**Input data:**
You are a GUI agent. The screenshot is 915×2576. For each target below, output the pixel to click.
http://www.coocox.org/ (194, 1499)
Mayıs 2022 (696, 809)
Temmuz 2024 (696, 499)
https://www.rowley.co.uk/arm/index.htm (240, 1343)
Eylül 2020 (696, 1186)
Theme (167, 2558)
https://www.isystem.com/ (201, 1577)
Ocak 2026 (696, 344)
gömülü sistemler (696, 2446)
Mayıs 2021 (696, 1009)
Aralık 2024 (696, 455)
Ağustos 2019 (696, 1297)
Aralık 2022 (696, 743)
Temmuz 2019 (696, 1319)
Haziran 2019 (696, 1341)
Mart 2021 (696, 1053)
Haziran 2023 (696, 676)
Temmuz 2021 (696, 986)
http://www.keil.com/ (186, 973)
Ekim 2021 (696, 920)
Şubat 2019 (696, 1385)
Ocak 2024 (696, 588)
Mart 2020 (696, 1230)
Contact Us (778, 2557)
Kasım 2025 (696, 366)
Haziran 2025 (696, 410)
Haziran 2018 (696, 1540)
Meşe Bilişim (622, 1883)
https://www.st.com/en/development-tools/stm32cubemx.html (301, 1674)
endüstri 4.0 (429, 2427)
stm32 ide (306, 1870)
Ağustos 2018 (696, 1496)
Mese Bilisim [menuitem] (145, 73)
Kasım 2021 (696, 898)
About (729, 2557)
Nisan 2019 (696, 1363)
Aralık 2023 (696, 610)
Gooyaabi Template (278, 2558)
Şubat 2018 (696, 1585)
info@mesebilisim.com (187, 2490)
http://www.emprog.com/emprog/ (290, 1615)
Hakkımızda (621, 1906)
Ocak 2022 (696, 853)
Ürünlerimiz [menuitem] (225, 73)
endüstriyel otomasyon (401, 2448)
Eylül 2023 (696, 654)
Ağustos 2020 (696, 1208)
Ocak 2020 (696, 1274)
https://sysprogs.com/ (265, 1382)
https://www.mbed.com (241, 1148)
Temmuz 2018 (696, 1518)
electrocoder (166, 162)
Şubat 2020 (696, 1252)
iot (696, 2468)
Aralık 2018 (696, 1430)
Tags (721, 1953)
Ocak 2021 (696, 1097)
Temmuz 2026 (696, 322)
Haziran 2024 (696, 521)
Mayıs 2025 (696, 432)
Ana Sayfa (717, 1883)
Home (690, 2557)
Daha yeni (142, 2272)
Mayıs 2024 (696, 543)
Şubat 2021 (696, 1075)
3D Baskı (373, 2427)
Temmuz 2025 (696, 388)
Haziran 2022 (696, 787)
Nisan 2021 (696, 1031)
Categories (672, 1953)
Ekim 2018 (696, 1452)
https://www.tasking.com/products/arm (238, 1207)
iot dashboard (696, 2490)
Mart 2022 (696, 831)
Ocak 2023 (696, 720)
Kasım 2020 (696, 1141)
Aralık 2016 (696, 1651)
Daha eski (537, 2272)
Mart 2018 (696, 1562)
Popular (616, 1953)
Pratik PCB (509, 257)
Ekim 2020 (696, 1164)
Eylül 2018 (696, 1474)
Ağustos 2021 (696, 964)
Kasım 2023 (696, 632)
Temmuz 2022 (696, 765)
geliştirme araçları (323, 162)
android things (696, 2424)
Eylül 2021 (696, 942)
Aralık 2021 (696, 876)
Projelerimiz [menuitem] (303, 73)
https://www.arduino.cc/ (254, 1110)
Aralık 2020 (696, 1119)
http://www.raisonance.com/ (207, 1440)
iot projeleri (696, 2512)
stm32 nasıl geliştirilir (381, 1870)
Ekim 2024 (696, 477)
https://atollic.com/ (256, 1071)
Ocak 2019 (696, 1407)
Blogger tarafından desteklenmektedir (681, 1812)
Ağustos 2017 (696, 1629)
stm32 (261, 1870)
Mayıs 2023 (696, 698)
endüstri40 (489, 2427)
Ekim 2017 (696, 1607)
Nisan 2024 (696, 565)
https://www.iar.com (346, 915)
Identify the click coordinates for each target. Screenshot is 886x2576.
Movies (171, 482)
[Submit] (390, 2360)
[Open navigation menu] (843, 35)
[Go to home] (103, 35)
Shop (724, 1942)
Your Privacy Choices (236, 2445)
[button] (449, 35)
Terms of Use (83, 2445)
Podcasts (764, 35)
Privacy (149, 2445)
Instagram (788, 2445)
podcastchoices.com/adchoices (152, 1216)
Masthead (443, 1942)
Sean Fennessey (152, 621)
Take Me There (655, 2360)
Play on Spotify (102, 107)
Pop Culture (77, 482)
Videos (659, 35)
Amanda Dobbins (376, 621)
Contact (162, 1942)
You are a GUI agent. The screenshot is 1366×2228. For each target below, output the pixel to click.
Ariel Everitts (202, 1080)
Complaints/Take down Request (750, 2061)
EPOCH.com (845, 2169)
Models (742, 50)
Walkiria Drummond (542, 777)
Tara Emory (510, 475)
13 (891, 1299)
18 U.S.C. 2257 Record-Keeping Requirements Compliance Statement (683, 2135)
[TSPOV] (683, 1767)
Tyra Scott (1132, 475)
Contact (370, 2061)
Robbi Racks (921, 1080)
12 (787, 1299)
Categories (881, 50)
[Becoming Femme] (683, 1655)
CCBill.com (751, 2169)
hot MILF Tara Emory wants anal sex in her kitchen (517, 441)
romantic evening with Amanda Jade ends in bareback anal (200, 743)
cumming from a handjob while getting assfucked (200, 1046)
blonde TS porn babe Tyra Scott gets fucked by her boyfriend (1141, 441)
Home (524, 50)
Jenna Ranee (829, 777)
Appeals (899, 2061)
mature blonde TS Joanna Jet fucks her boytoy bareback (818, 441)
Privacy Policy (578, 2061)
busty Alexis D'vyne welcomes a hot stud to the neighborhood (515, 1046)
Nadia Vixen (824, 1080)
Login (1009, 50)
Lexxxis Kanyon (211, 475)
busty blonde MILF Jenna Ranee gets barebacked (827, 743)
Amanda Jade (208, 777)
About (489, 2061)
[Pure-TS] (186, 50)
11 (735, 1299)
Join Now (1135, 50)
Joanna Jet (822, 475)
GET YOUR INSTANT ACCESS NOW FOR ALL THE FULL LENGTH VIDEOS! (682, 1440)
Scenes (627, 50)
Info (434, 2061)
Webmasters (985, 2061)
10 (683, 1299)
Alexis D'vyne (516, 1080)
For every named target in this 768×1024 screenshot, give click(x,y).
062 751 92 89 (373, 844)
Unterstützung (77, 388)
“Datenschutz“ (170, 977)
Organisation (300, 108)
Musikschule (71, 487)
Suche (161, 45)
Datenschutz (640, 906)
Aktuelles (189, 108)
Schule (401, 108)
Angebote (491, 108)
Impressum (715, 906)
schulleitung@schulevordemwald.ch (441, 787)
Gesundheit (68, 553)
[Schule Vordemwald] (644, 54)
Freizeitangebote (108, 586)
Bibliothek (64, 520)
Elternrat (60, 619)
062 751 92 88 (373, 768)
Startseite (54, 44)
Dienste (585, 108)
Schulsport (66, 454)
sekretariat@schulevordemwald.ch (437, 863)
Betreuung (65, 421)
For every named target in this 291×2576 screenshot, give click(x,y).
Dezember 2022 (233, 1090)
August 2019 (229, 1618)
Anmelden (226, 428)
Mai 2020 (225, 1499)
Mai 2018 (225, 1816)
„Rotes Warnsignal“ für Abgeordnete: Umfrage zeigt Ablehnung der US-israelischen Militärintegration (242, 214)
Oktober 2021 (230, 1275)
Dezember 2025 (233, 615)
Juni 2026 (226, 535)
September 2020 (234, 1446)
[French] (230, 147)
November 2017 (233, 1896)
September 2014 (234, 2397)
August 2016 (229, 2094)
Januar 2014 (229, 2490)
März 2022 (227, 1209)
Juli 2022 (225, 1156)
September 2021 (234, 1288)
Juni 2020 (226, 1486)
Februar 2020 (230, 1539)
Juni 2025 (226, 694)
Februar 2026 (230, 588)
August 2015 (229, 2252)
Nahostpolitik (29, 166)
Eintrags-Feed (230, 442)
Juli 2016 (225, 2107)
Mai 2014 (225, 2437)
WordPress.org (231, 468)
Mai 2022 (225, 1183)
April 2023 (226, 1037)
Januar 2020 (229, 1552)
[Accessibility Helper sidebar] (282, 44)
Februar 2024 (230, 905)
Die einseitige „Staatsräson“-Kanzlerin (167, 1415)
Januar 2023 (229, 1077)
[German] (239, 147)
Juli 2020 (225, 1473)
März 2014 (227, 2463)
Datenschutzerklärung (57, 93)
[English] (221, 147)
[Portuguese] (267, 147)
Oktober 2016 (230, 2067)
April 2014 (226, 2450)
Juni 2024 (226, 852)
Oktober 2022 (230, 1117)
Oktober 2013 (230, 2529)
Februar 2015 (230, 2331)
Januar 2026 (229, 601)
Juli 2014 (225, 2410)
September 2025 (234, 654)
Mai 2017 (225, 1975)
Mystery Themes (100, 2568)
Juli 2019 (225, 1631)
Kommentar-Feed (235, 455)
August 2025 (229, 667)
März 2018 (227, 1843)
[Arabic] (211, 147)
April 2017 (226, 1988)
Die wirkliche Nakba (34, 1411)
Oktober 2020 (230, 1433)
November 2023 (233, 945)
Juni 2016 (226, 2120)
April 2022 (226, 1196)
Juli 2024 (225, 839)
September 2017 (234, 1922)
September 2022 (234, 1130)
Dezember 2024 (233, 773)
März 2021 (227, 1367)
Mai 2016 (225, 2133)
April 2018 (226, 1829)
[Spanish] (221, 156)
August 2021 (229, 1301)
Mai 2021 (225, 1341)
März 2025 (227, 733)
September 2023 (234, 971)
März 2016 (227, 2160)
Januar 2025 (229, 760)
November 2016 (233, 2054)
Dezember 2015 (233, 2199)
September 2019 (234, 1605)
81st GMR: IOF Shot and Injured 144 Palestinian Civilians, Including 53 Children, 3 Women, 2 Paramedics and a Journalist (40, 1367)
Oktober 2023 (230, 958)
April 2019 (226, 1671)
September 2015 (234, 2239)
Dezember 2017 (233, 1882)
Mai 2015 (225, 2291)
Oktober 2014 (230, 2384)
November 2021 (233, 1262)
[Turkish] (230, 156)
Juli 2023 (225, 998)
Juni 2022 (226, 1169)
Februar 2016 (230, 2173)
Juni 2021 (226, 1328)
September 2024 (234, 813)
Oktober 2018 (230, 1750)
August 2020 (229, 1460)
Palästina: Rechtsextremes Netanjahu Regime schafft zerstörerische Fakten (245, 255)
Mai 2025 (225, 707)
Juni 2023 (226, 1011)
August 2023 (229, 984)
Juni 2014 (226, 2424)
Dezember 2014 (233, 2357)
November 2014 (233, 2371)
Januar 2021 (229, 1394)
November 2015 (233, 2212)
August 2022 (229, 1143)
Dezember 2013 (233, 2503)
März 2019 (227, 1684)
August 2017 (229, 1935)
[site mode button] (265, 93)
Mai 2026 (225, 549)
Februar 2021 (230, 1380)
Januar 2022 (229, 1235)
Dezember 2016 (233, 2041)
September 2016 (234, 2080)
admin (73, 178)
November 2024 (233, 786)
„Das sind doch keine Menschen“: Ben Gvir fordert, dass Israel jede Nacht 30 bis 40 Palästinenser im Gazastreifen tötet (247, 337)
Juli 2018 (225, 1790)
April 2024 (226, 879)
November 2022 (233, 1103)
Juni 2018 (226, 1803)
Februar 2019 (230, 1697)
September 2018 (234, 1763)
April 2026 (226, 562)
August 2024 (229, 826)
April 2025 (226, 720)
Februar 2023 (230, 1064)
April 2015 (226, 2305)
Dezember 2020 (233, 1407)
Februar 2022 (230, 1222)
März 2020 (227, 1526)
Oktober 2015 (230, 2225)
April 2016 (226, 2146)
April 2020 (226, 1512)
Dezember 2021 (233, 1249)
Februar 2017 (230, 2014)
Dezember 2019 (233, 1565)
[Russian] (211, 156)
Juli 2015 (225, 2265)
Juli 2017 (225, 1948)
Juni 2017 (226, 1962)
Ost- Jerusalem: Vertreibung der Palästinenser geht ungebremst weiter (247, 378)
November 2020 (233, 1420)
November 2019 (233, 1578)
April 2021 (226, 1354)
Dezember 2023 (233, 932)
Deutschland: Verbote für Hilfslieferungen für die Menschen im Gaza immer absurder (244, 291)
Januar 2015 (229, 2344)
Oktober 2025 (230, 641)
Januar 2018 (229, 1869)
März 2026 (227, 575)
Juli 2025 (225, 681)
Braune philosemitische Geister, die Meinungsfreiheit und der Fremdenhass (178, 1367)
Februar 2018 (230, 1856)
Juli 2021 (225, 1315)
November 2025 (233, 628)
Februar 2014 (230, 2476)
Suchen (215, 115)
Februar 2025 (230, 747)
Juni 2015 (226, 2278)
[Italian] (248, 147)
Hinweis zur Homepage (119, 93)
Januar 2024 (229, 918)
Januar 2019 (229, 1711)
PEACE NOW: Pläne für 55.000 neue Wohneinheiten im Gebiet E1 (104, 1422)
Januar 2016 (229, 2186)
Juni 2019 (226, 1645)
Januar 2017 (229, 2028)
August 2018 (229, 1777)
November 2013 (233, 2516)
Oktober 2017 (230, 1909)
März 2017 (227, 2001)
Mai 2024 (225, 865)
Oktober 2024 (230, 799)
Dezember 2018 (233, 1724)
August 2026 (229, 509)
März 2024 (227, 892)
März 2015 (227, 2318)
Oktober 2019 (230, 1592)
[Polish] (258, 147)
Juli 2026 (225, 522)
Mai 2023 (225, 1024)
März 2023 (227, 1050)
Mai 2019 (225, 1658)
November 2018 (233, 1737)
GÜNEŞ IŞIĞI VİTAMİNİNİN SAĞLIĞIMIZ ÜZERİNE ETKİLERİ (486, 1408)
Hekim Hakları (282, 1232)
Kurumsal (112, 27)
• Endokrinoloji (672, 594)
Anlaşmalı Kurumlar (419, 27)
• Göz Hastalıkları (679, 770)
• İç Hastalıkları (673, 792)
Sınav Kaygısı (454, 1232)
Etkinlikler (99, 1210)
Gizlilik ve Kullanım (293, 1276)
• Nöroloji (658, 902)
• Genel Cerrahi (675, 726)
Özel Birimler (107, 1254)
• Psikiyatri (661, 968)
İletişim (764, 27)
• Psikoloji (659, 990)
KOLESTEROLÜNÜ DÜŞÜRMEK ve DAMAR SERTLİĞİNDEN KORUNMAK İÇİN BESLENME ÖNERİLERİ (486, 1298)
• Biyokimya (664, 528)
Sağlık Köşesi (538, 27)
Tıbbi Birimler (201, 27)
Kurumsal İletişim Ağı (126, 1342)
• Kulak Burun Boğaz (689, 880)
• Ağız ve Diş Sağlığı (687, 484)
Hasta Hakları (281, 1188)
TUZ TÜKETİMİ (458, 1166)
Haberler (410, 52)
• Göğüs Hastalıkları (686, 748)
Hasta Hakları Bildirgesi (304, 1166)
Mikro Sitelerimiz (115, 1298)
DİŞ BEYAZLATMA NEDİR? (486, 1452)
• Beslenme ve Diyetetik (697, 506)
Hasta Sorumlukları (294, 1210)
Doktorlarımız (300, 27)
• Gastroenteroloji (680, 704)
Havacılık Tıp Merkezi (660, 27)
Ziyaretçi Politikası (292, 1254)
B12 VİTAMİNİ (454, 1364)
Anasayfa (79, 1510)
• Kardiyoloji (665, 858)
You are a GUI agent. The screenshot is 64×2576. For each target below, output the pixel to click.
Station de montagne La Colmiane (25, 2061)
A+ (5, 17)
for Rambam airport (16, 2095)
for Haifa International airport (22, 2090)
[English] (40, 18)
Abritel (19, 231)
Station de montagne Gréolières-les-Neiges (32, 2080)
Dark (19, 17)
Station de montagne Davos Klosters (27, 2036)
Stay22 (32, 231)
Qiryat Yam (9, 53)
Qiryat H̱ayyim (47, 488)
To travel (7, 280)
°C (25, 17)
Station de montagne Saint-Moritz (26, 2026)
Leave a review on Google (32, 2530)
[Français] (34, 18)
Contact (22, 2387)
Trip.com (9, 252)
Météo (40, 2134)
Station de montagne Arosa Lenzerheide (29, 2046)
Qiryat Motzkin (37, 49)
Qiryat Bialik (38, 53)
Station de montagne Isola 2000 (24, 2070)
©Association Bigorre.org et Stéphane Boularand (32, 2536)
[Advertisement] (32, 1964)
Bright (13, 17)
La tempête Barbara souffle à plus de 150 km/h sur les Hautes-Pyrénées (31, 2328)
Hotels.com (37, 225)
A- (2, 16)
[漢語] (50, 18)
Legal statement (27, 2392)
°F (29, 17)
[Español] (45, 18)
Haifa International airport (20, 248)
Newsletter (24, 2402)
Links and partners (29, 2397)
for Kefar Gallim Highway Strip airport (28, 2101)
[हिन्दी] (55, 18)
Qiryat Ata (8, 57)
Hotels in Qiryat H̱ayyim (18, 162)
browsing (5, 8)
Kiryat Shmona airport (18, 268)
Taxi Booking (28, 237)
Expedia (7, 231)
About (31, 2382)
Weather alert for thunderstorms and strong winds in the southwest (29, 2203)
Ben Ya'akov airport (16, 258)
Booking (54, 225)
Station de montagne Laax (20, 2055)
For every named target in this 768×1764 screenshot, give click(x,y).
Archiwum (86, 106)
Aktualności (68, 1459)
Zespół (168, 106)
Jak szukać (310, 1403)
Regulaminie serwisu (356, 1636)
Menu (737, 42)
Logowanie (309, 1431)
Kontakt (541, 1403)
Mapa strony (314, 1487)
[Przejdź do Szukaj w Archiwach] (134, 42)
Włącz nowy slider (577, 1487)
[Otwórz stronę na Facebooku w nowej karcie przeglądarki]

**What the task asks:** Could you reproduce exactly the lines of the entries above, from the one with "Gizlilik ve Kullanım (293, 1276)" through the one with "Hastalıkları (686, 748)", and nothing else?

**Problem solution:**
Gizlilik ve Kullanım (293, 1276)
• Nöroloji (658, 902)
• Genel Cerrahi (675, 726)
Özel Birimler (107, 1254)
• Psikiyatri (661, 968)
İletişim (764, 27)
• Psikoloji (659, 990)
KOLESTEROLÜNÜ DÜŞÜRMEK ve DAMAR SERTLİĞİNDEN KORUNMAK İÇİN BESLENME ÖNERİLERİ (486, 1298)
• Biyokimya (664, 528)
Sağlık Köşesi (538, 27)
Tıbbi Birimler (201, 27)
Kurumsal İletişim Ağı (126, 1342)
• Kulak Burun Boğaz (689, 880)
• Ağız ve Diş Sağlığı (687, 484)
Hasta Hakları (281, 1188)
TUZ TÜKETİMİ (458, 1166)
Haberler (410, 52)
• Göğüs Hastalıkları (686, 748)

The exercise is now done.